A detailed investigation of a large family cluster of MERS in Saudi Arabia revealed that those who got sick were more likely to be older and male and have underlying health conditions, and that people who slept in infected patients' rooms and touched their respiratory secretions were more likely to become ill.

The cluster emerged in Jeddah in May 2014, with 19 of 79 family members testing positive for the virus. Researchers from the US Centers for Disease Control and Prevention (CDC) and their Saudi collaborators described the findings Jul 15 in Emerging Infectious Diseases.

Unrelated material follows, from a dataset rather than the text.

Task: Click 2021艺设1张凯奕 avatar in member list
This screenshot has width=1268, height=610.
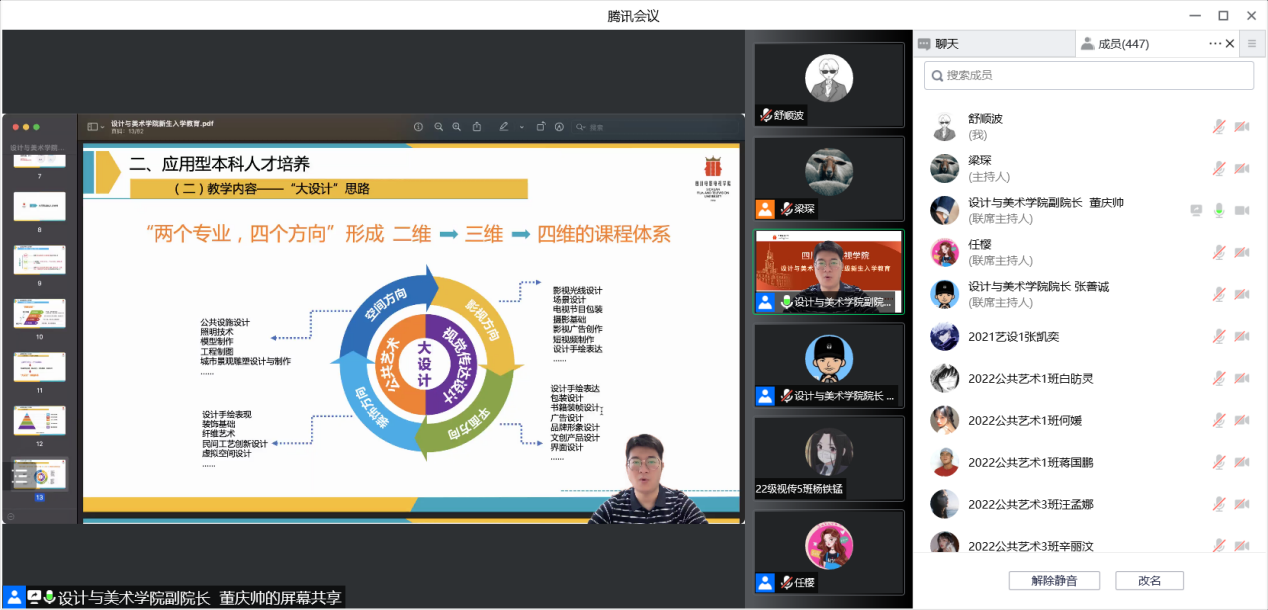Action: [x=945, y=337]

Of relatives interviewed and tested, 50 lived in the original four households, 26 were visitors, and 3 were adults from a separate branch of the family tree. Testing done as part of the outbreak response found that 11 were positive on reverse-transcription polymerase chain reaction (RT-PCR) tests and 8 were positive on serology testing. Of the 19 sick people, 11 were hospitalized and 2 died. All 26 of the visitors tested negative on the MERS-CoV (Middle East respiratory syndrome coronavirus) tests.

The researchers found that transmission didn't seem to be linked simply to proximity, but close contact and direct patient care did emerge as risk factors. Only three of the patients were women, all of them wives of sick individuals. The investigators said the low number of infected women might reflect biologic or behavioral differences, such as women socializing separately.

Initial RT-PCR tests were negative for 8 of the 19 patients while they were ill or after exposure was noted. The team said that finding suggests that serology may be more sensitive and should be considered as a testing method in future outbreak investigations.